Daha böyle nice örnekleri sıralayabiliriz sevgili dostlar. Ne hazindir ki, ülkemizde ve özellikle kırsal kesimlerde bu tablo ile çok sık karşılaşabiliriz. Buralarda bir üçgenin üç ayağı işgal edilmiştir. Ağa, Şeyh ve Siyasetçi. Bu üç unsur öyle bir tezgâh kurmuştur ki, yöre halkı çaresiz bıraktırılmış ve din yerine hurafelerle beslenmiş, ağaya kul edilmiş ve siyasetçi de bunlarla bir olup yöreyi iliğine kadar sömürmüşlerdir. Bunun en büyük sebebi de yöre halkının cahil bıraktırılması ve eğitiminin engellenmesidir. Eğitilmeyen toplumlar bu üçgenin ayaklarına hizmet edecek ve yoksulluk içinde sadece kanaat etmeyi öğrenecek ve kendilerini karanlıklara sürükleyen bu üçgenin ayaklarındaki sömürgenlere şükredeceklerdir.

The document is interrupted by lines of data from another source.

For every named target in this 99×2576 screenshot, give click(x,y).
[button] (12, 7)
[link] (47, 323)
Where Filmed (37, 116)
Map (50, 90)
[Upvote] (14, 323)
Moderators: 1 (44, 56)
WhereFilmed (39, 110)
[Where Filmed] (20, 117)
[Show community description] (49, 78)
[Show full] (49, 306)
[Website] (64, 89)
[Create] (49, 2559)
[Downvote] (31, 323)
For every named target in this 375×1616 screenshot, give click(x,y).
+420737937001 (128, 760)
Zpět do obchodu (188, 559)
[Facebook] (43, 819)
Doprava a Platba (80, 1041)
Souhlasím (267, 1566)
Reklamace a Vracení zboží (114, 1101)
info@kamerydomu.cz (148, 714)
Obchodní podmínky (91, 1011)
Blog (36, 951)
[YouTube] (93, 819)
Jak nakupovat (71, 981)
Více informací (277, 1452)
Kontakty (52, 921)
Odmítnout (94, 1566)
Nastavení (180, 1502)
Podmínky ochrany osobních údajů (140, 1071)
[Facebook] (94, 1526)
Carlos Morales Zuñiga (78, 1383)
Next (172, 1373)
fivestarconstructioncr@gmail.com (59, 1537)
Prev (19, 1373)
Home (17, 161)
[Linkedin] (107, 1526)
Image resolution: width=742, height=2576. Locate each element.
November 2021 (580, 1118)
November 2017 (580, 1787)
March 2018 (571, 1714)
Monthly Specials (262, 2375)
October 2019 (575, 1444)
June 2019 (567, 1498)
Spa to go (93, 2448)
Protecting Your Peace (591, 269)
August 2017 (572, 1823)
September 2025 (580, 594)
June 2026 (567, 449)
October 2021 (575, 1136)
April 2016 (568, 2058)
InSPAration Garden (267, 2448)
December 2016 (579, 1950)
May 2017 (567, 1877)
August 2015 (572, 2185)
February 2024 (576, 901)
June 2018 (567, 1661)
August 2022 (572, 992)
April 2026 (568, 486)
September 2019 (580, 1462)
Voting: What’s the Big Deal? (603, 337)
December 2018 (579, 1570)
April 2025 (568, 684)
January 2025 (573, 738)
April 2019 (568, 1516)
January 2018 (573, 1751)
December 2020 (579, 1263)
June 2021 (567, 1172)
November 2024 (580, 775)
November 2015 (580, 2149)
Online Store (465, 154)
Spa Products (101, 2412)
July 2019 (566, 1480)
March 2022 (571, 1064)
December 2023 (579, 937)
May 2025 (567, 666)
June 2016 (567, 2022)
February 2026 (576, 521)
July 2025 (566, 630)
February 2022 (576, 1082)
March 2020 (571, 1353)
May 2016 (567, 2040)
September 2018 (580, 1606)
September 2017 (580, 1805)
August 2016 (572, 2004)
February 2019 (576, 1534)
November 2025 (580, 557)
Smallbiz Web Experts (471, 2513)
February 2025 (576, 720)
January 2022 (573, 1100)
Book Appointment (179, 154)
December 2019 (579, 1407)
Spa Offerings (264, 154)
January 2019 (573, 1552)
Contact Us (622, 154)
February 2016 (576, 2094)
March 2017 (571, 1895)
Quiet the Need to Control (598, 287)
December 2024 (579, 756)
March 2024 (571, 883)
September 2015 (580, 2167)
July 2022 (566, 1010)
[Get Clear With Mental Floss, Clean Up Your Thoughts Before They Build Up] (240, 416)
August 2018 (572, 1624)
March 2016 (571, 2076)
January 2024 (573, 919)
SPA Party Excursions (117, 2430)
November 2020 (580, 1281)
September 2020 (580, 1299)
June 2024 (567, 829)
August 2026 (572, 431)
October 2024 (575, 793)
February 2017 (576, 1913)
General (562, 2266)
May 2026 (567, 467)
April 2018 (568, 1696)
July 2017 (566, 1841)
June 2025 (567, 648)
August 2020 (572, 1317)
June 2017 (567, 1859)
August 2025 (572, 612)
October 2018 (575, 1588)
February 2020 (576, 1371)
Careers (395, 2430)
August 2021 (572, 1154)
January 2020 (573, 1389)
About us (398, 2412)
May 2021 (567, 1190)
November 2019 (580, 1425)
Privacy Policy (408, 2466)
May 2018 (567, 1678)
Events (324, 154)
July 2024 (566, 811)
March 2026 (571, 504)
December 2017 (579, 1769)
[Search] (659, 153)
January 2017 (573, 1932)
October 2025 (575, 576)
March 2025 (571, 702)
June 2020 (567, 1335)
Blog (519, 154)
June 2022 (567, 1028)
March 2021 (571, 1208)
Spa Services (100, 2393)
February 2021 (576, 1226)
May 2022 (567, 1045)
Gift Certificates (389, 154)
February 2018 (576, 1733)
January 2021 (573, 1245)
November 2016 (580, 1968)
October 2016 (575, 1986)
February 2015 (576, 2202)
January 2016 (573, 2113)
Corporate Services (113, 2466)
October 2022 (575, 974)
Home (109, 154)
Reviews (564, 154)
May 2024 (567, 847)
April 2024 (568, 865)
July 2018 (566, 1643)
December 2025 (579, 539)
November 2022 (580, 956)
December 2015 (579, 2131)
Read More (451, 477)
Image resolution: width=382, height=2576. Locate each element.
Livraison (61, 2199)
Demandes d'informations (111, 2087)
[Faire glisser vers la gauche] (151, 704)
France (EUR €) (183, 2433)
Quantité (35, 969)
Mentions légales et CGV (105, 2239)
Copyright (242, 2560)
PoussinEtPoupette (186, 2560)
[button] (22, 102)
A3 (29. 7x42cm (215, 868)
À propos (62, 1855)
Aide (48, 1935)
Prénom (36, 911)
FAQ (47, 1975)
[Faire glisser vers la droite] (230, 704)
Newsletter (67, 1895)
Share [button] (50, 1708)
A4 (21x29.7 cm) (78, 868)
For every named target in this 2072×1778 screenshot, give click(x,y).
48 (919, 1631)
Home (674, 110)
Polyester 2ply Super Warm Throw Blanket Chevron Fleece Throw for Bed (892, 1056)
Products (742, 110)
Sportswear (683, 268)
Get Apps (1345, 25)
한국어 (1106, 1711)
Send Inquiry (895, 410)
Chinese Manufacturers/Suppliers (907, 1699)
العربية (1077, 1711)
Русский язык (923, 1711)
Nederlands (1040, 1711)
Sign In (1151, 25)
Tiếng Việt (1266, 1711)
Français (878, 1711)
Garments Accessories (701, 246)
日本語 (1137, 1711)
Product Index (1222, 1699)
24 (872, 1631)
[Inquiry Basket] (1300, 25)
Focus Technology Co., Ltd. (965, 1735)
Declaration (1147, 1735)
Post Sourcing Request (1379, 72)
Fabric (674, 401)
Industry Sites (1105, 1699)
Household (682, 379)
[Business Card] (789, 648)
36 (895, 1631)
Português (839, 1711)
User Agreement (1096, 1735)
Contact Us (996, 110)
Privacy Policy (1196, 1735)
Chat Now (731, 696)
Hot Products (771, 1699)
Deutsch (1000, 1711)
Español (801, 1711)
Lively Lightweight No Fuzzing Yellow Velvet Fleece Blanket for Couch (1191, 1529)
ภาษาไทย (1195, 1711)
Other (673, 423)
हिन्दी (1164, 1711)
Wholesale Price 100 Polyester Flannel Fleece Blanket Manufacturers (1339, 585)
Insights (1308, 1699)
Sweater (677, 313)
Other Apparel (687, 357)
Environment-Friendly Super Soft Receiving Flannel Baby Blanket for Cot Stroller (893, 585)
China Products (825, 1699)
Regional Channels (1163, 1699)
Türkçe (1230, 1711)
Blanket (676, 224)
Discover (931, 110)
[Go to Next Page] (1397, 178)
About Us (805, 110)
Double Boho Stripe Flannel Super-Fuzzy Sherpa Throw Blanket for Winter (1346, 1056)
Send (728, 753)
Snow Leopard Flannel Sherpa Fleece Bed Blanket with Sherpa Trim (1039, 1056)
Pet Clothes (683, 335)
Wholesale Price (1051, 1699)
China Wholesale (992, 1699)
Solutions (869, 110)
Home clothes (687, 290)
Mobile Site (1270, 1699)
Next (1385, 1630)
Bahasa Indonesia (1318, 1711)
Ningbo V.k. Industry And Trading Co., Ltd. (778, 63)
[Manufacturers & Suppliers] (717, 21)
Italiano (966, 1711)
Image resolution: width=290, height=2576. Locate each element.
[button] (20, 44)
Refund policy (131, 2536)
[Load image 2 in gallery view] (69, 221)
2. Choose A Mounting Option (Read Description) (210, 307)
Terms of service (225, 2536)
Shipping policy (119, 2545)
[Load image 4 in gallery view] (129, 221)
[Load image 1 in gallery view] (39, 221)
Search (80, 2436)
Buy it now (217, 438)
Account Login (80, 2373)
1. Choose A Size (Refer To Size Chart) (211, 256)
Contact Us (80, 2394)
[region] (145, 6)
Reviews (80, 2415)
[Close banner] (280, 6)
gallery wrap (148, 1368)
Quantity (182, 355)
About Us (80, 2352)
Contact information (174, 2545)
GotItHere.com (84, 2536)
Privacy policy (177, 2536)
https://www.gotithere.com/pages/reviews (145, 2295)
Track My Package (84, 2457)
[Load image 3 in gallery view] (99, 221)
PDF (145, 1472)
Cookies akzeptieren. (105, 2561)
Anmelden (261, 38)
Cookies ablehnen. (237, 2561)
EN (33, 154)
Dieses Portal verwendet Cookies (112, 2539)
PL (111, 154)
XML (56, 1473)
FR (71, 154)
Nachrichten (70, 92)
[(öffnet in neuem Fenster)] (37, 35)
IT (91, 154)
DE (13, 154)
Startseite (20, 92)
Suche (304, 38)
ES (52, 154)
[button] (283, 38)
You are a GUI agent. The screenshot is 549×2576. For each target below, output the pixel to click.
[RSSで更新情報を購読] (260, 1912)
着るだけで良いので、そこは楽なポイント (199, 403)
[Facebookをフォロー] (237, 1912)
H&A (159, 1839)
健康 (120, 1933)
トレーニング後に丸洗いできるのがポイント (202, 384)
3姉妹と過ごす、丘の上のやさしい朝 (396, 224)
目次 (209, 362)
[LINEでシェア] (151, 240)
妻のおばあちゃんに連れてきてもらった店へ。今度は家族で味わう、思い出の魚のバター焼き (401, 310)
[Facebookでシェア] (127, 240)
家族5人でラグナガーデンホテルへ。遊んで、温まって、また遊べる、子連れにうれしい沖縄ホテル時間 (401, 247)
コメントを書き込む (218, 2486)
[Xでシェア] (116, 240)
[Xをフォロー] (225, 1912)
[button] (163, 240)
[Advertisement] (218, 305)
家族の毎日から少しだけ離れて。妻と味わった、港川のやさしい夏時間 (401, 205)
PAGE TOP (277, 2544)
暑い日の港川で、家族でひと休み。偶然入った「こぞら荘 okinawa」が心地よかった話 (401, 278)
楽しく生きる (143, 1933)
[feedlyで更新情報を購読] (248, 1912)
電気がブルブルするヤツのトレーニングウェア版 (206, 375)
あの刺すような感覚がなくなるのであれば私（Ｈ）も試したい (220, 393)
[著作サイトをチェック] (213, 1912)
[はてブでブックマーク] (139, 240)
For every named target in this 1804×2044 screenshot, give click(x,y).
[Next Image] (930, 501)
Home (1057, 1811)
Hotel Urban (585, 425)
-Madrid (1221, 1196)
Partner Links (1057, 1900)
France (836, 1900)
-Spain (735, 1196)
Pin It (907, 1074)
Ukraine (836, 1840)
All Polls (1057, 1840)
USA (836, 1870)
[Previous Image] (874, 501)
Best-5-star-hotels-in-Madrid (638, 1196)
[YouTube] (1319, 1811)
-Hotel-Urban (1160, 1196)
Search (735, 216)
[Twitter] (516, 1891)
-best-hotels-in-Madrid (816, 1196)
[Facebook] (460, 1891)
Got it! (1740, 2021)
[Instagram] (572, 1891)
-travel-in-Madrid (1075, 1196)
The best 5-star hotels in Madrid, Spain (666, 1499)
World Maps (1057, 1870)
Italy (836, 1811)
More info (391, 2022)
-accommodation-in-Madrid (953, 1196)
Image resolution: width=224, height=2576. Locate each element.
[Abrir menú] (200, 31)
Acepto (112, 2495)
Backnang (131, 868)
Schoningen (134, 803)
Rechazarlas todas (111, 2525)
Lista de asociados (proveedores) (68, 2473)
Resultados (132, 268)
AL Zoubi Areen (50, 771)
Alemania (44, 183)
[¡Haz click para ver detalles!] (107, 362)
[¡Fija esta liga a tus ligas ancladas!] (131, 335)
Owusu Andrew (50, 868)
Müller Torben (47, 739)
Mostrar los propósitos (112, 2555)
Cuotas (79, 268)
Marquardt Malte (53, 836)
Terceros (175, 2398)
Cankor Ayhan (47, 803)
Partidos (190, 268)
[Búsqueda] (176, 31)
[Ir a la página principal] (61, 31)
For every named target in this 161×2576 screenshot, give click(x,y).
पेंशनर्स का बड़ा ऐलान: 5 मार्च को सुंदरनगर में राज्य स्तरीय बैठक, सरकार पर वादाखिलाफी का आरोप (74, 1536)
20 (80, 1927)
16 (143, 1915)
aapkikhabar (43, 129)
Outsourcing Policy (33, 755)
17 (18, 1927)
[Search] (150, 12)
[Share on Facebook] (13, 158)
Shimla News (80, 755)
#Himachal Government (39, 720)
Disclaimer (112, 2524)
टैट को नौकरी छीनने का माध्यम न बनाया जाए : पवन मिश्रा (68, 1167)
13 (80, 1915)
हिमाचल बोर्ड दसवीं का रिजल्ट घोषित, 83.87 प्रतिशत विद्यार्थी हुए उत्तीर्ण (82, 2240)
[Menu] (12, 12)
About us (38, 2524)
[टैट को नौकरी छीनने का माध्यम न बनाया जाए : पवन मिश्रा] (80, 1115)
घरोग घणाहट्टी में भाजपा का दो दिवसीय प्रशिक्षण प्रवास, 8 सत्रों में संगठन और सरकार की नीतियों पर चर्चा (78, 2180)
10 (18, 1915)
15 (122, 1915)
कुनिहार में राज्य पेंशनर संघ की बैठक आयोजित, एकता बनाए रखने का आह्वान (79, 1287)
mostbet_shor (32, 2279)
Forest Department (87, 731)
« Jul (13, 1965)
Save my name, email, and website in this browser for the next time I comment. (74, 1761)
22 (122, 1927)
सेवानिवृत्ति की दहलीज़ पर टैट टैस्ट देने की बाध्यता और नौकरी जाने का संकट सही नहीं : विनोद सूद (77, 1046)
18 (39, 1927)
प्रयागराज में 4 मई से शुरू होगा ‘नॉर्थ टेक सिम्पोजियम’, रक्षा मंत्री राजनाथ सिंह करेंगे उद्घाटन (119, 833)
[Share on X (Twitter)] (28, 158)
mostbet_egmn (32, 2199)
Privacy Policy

Yavuz Sultan Selim’in Mısır seferi dönüşünde yanında hocası İbn-i Kemal’in atının ayağından sıçrayan çamur, Padişahın kaftanını kirletir. İbn-i Kemal’in üzüldüğünü gören Padişah, “Hocam üzülmeyiniz, sizin gibi bir alimin atının ayağından sıçrayan çamur bizim için bir ziynettir.”
Geçmişinde ilime ve bilime bu kadar değer veren bir ulusun torunları ne ara bu hale geldi diye düşünmeden edemiyor insan. Neredeyse tamamına yakın nüfusunun Müslüman olduğunu söyleyen bu insanlar İkra bi-ismi rabbike-llezi halak (Yaradan rabbinin adıyla oku) diye bir ayetleri varken neden okumazlar. Zira okumaları egemenler tarafından istenmez. Çünkü egemenlere göre okuyan beyinlere zararlı fikirler oluşur. Büyükleri onların yerine de okur ve düşünür nasılsa. Okumasınlar ki, Şeyhlerine kayıtsız şartsız biat etsinler, şeyhler de ağalarına kölelik yapmalarını öğütlesin ve ağaları da siyasetçilerle işbirliği yapıp yöreyi ve yöre halkını gönüllerine göre yönetip sömürsünler.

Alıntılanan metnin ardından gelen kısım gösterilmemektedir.